Recorded data –
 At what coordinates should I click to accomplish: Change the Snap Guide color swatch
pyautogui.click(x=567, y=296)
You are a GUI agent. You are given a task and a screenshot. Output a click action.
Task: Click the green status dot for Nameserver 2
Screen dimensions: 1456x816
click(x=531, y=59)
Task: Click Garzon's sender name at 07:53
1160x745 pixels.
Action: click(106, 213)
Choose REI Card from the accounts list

Activity – Please reproduce the whole listing exactly, omitting no line.

Output for this task –
 At what coordinates should I click to accomplish: Change the Snap Guide color swatch
pyautogui.click(x=567, y=296)
You are a GUI agent. You are given a task and a screenshot. Output a click action.
Task: Click the green status dot for Nameserver 2
Screen dimensions: 1456x816
click(x=531, y=59)
Task: Click Garzon's sender name at 07:53
1160x745 pixels.
Action: click(106, 213)
Choose REI Card from the accounts list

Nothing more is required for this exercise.